WHAT IS NEEDED: Give again, word for word, every line in the entries below from the line with "Task: Open the Business & Finance section" up to and including the line with "The image size is (1398, 1210).", and no other line.

(Items from a data source)
== Segment start ==
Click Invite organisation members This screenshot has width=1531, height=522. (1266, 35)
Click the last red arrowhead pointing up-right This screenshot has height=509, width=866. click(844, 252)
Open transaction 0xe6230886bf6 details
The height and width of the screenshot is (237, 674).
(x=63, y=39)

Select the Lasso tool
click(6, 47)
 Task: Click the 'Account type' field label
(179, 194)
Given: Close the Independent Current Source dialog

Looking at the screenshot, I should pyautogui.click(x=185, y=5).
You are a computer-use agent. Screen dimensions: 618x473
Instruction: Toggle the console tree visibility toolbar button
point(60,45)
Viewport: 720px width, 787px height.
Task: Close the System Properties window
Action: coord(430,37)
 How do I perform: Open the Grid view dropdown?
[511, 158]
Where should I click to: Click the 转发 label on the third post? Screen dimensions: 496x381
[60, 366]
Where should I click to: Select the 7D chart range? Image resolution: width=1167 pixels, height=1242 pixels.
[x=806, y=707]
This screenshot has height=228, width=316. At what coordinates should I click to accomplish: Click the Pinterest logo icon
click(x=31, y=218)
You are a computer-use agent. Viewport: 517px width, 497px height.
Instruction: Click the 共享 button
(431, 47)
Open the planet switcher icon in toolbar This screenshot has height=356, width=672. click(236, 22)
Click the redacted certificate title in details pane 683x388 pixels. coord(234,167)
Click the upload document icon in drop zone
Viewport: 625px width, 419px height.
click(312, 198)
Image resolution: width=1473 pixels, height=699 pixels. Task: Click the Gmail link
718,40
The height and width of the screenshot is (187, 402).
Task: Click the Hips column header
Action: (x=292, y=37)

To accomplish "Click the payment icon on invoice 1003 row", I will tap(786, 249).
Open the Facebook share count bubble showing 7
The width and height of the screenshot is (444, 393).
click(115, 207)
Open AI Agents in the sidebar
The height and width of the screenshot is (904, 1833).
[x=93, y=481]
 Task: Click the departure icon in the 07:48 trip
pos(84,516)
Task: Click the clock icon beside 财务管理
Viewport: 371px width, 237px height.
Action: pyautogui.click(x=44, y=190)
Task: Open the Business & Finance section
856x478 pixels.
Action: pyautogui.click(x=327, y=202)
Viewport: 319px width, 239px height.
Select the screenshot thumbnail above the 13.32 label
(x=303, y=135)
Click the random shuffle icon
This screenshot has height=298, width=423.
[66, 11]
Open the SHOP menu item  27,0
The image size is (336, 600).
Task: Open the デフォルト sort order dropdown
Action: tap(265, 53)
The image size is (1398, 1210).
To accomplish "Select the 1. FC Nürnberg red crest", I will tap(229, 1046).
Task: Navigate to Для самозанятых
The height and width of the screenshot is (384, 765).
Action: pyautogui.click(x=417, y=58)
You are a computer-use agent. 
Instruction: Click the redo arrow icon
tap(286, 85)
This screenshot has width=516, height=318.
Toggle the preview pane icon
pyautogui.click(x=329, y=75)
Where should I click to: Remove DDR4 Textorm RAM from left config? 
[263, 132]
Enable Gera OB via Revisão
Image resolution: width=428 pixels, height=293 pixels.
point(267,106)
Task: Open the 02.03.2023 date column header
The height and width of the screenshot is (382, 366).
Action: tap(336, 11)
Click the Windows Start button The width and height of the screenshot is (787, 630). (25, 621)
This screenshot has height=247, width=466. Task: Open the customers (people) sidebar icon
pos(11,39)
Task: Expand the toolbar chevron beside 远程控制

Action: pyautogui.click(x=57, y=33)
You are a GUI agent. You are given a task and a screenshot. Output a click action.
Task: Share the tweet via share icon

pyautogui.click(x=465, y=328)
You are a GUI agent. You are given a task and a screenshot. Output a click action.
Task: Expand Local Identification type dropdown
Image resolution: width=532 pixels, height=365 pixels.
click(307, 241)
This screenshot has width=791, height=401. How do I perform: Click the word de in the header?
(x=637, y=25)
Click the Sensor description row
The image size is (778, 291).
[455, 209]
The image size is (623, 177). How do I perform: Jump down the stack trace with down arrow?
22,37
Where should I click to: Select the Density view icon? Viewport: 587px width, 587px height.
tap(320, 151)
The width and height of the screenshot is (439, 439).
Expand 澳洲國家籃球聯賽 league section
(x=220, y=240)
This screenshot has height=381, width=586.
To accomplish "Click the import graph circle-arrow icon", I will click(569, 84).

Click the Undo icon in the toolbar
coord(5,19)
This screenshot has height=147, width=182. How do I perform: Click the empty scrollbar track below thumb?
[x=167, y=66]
== Segment end ==
ANSWER SPACE:
Task: Open the Business & Finance section
856x478 pixels.
Action: pyautogui.click(x=327, y=202)
Viewport: 319px width, 239px height.
Select the screenshot thumbnail above the 13.32 label
(x=303, y=135)
Click the random shuffle icon
This screenshot has height=298, width=423.
[66, 11]
Open the SHOP menu item  27,0
The image size is (336, 600).
Task: Open the デフォルト sort order dropdown
Action: tap(265, 53)
The image size is (1398, 1210).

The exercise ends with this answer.